The Australian Party leaders, by these actions, opened up an additional aspect of their own credibility. In re-adopting their traditional adherence to the Soviet Party, they repudiated without serious analysis, their own well-known criticism of Khrushchov’s views. This series of events brought to a new crisis weaknesses in the Party discussed in previous pages.

The Communist Party in Australia expelled a number of leading activists in 1963. The expulsion centred on dispute over important general principles of Communism to which reference has been made, rather than on divergent views as to Australian solution of Australian problems. All participants were weak on this latter question.

Expulsion of leading activists was followed by a large number of departures from the Party. In the immediate sense the Communist movement had been weakened by division. For reasons advanced earlier, the Party had developed in such a way that within its structure there was no way apparent to the participants of resolving differences which were conceived to go to the heart of the principles of Communism. Because of the deepseated misunderstanding and distortion of democratic centralism, the Party machine was called into operation against those who held a view different from that of the leadership. Experience also served to illustrate the misunderstandings that can arise about formal majorities and formal unanimity. In this case, there had been formal unanimity in opposition to Khrushchov’s line. Overnight that unanimity turned out to be far from unanimity. It proved to be a superficial unanimity in which the majority of those who had previously been unanimous, in criticising Soviet Party views, opted for the traditional dominance of the Soviet Party’s views. Mention has already been made of the credibility problems to which these decisions gave rise. The hostility visited by the competing participants on each other exceeded that which they visited on outright enemies of the people.
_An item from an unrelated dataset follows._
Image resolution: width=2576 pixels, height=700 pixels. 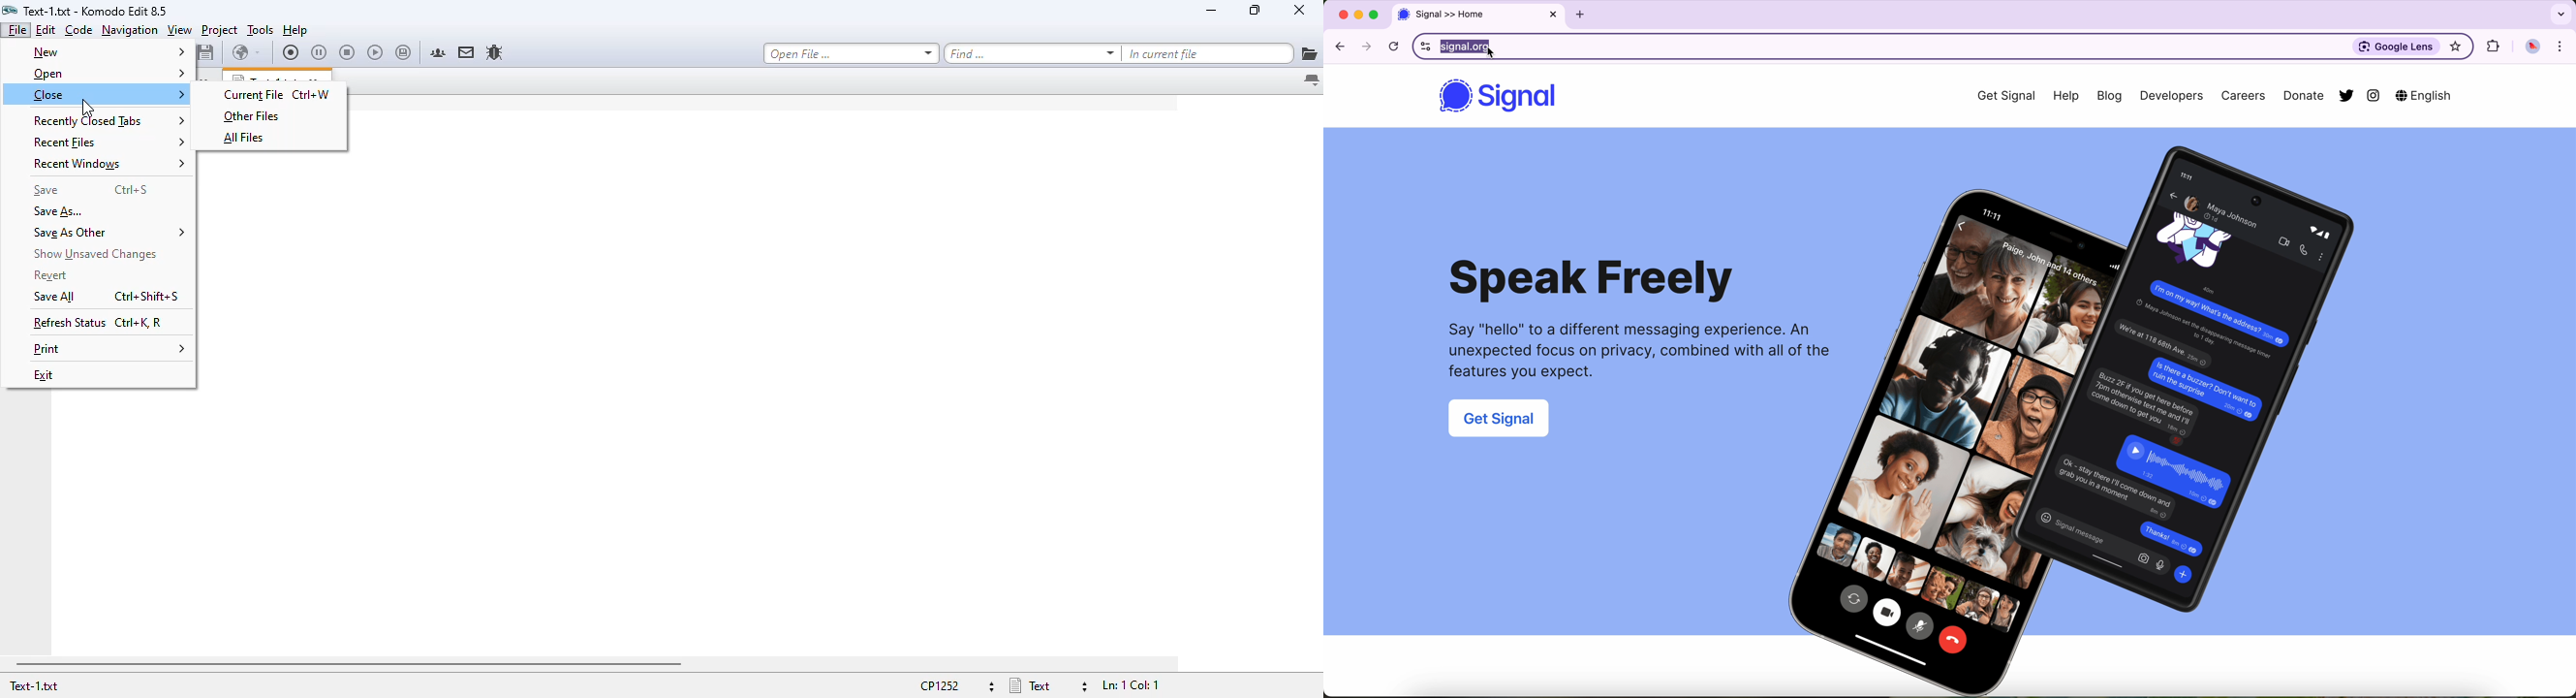 What do you see at coordinates (1309, 53) in the screenshot?
I see `browse for directories to add to search list` at bounding box center [1309, 53].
Throughout, the Soviet Party strenuously worked and manipulated to maintain its support in the Australian Party. As to those who dissented from its view, the Soviet Party tried alternate wooing and intimidation. Though the primary responsibility for an inability to resolve the situation rested on Australian Communists, still note must be taken of Soviet Party interference. One further aspect of it was the authoritarian position adopted by the Soviet Party and its attempted use of the Australian Party (and others) to serve Soviet foreign policy.

Each of the competing groups into which the Australian Party had dissolved gradually strove in its own way to find an independent Australian path. Some who had followed the Soviet Union began after a time to distance themselves from the Soviet Union. They occupied the key positions in their Party press and apparatus. Then dissatisfaction arose amongst pro-Soviet adherents. On the Soviet invasion of Czechoslovakia in 1968, further disintegration set in. The Soviet Party then sponsored a new Party which maintained a strictly pro-Soviet position.

Weaknesses in the original Party of 1920, aggravated by international imposition in 1929 of an arbitrary and subjective left “line” culminated in the great difficulties that arose within the Communist movement. The penalty was paid for unbalanced adherence to the Soviet Party, to the Communist International, for the Australian Communist Party’s following of its own rather vague understanding of general principles of Communism without a deep-going effort to study Australia, Australian conditions, the nature of a Communist Party required in Australian conditions. Again the penalty was paid for having the objective of socialism which could only be realised in the future, presented as immediately attainable. It gave the Party strong doctrinaire tendencies. Warnings by Lenin about the negative influence of Soviet decisions in proceedings of the Communist International had not been heeded. Nor had his admonitions to study the specific conditions in the given countries been fully understood.